Serverless Can Smarten Up Your DevOps & Infrastructure Stack by James Kelly

As IT organizations and cultures reshape themselves for speed, we’ve seen a trend away from IT as a service provider, to IT as:

  • a collection of smaller micro-service provider teams,
  • each operating and measuring like autonomous (micro-)product teams,
  • each building and running technology systems as micro-services.

Now you’ve heard me cover the intersection of microservices and containers quite a bit, along with CaaS/Kubernetes or PaaS/OpenShift orchestration. In this blog, I’m going to change it up a bit and talk about the other kind of microservices building block: code functions.

Here I’m talking about microservices run atop of a serverless computing a.k.a. function-as-a-service (FaaS) stack. Serverless is a 2-years-new yet already well-covered topic. If you need a primer this one is the best I’ve found.

In my last blog, I examined avoiding cloud lock-in by bringing your own devops and software-defined infrastructure stack: bringing your own open-source/standard toolchain across public/private IaaS, you maintain portability and harmonized, if not unified, hybrid cloud policy. This software-defined infrastructure stack, underpinning the user- or business-facing applications, is also still just a bunch of software applications.
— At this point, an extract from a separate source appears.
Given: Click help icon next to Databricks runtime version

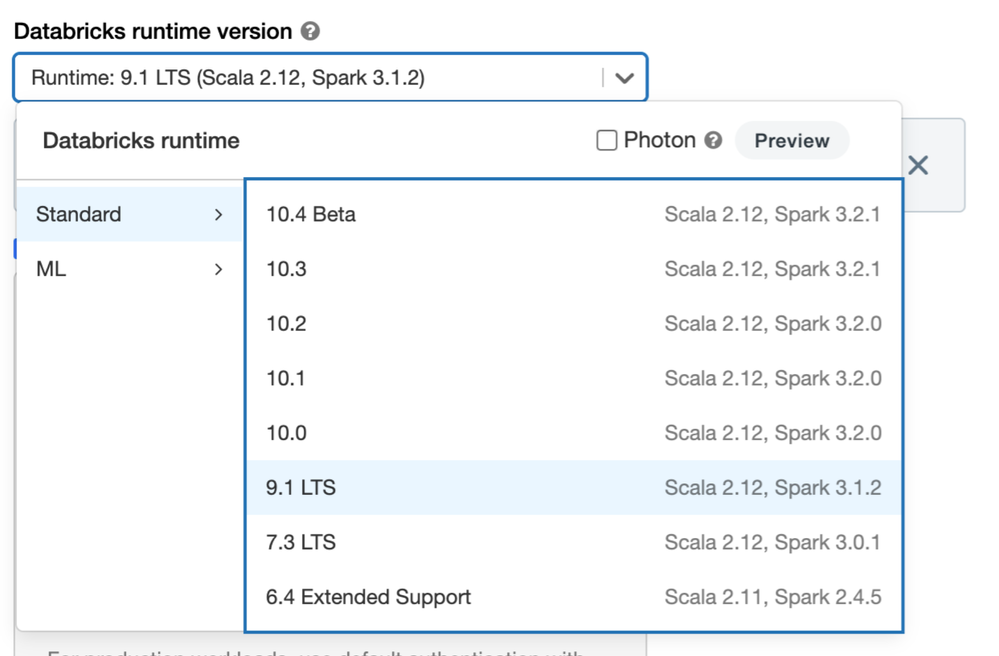Looking at the screenshot, I should click(311, 31).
FaaS is just one example of an increasingly popular app-developer technology that can be employed by infrastructure developers too, though this one hasn’t gotten much attention yet in that regard.
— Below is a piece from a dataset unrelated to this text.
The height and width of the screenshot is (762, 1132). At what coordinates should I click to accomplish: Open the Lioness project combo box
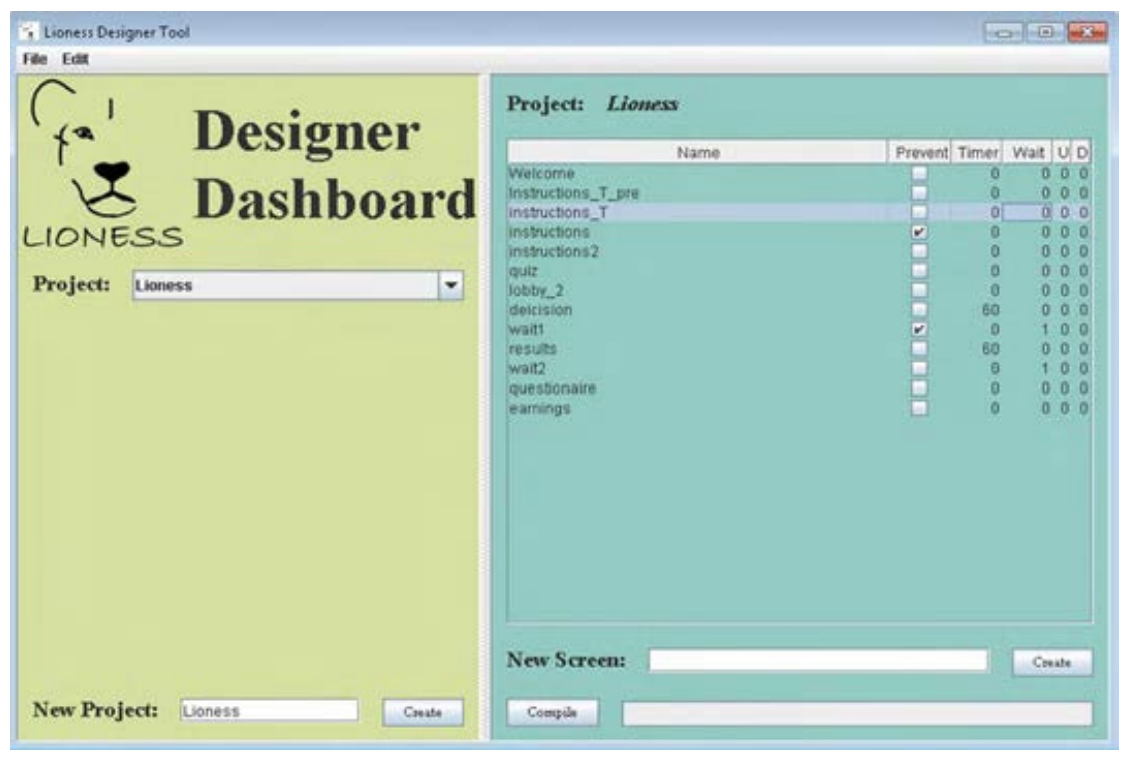[x=285, y=285]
If you read the primer above, you won’t have learned that the popularity of FaaS systems like Lambda to reduce developer friction has led to a number of open source projects like OpenWhisk, and others that to sit atop of a CaaS/PaaS (such as Fission or Kubeless). If a FaaS is likely to exist in your application stack, it may well make sense to standardize on incorporating one into your devops and infrastructure stack. Let’s see.

I&O EVENTS

When it comes to I&O events, does your mind go to a pager waking somebody up in the middle of the night? Better to wake up a function and keep sleeping.

The main area of natural applicability for FaaS is in event processing. Such code functions after all are event handlers.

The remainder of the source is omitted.